Se rétablir est un processus qui comprend des avancées et des pas de recul. Il est parfois difficile de garder espoir. Pourtant, vivre avec un trouble bipolaire ne signifie pas la fin de nos projets, bien au contraire. Il est important de garder en tête un de nos projets et de faire les premiers pas vers lui.

 

 

 

Un mot sur le trouble bipolaire et la créativité

 

Selon la littérature, l’hypomanie ou une brève période de manie est associée à une augmentation de la créativité. En effet, lors de mes phases hypomaniaques, j’avais tendance à faire plus de liens que d’ordinaire. Par contre, lorsque les associations d’idées deviennent trop envahissantes, la manie prend le dessus sur la créativité.

 

 

Conclusion

 

L’impact sanitaire du trouble bipolaire de type 1 et même du trouble bipolaire de type 2 est important. Ce trouble ralentit indéniablement les trajectoires de vie de ceux qui en sont atteints.
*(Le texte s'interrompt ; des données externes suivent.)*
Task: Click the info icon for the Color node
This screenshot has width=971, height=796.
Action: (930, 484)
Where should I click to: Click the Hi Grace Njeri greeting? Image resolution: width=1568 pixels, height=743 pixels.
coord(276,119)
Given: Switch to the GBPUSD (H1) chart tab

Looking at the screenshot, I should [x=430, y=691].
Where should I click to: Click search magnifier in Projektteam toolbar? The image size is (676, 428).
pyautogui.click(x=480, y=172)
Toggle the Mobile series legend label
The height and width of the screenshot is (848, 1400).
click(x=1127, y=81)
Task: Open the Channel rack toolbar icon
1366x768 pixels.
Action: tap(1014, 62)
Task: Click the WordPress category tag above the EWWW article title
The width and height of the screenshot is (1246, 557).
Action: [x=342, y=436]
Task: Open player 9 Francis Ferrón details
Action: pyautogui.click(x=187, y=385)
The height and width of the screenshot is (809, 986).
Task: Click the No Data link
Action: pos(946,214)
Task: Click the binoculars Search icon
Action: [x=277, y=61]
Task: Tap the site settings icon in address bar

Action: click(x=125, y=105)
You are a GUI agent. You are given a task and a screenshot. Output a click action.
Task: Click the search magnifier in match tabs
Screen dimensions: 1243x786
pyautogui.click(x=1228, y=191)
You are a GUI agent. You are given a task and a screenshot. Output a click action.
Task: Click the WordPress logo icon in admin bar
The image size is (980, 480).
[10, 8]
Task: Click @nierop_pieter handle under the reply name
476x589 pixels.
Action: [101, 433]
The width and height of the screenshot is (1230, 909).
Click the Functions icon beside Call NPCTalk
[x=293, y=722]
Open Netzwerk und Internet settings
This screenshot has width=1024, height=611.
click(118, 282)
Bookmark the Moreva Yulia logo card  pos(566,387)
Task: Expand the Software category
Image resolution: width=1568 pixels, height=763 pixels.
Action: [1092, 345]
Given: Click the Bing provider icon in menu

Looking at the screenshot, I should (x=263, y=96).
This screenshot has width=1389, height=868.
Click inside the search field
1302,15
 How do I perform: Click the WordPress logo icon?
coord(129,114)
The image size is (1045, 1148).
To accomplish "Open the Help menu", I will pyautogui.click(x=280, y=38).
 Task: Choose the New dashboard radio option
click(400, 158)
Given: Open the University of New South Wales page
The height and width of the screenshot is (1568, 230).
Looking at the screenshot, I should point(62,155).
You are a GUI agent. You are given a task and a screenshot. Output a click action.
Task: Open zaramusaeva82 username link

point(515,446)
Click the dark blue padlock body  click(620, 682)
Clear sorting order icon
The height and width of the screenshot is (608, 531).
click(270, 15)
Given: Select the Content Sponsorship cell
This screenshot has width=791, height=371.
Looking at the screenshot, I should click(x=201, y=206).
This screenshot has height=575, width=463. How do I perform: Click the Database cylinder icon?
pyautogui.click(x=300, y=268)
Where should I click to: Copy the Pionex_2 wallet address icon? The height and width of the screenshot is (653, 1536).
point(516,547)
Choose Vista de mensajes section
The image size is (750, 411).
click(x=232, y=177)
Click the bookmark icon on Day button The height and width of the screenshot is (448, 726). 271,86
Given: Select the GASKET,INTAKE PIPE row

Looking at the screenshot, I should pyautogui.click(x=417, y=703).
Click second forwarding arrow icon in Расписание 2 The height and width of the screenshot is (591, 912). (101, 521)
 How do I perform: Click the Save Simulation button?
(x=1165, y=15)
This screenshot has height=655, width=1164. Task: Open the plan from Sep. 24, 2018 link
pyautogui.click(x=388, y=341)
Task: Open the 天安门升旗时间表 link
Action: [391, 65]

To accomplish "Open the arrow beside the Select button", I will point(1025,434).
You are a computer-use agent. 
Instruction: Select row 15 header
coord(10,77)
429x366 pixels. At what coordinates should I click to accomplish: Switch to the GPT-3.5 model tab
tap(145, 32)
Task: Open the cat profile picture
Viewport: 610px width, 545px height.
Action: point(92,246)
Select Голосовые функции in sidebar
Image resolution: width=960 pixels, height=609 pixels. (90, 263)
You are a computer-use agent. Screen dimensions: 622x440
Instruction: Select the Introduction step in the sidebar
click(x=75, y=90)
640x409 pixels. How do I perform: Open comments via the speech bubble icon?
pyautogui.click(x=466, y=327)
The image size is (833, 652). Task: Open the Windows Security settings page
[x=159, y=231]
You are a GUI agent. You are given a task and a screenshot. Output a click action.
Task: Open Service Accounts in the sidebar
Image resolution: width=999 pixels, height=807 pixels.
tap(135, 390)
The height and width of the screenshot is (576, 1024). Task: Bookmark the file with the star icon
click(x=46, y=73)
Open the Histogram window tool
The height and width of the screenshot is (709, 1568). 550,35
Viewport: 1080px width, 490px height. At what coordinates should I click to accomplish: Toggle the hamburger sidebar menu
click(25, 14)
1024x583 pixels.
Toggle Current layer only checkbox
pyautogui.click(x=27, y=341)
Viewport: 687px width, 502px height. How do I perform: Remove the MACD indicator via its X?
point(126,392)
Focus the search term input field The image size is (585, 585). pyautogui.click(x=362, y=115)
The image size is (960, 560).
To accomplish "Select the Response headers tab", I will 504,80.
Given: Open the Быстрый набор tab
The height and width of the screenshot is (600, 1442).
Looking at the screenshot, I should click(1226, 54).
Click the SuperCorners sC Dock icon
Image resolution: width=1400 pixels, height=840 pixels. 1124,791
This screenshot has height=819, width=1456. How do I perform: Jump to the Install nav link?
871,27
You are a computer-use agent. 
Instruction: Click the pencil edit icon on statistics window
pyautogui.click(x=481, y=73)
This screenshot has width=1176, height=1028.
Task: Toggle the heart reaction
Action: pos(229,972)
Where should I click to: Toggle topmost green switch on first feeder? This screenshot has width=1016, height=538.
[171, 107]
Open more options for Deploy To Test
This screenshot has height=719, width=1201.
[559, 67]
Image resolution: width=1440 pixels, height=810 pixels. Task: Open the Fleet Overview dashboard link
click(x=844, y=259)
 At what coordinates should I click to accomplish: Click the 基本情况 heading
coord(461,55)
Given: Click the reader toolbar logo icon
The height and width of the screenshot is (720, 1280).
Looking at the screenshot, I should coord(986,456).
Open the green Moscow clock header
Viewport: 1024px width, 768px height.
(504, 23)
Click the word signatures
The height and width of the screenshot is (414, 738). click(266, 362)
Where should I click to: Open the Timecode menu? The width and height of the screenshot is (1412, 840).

Les hauts et les bas peuvent être de véritables défis pour les patients et leurs proches.

 

Par ailleurs, il existe heureusement une grande variété de traitements, notamment pharmacologiques et des interventions psychologiques. Le rétablissement passe aussi par le fait de mener une vie active, d’avoir un bon réseau social supportant et de cultiver des projets qui nous motivent.

 

Et concernant la stigmatisation, le meilleur moyen de lutter contre elle est de s’informer adéquatement sur la maladie mentale et de renseigner les autres par la suite. Plus le niveau de compréhension est élevé, moins les gens ont tendance à se tenir à l’écart d’une personne ayant un problème de santé mentale.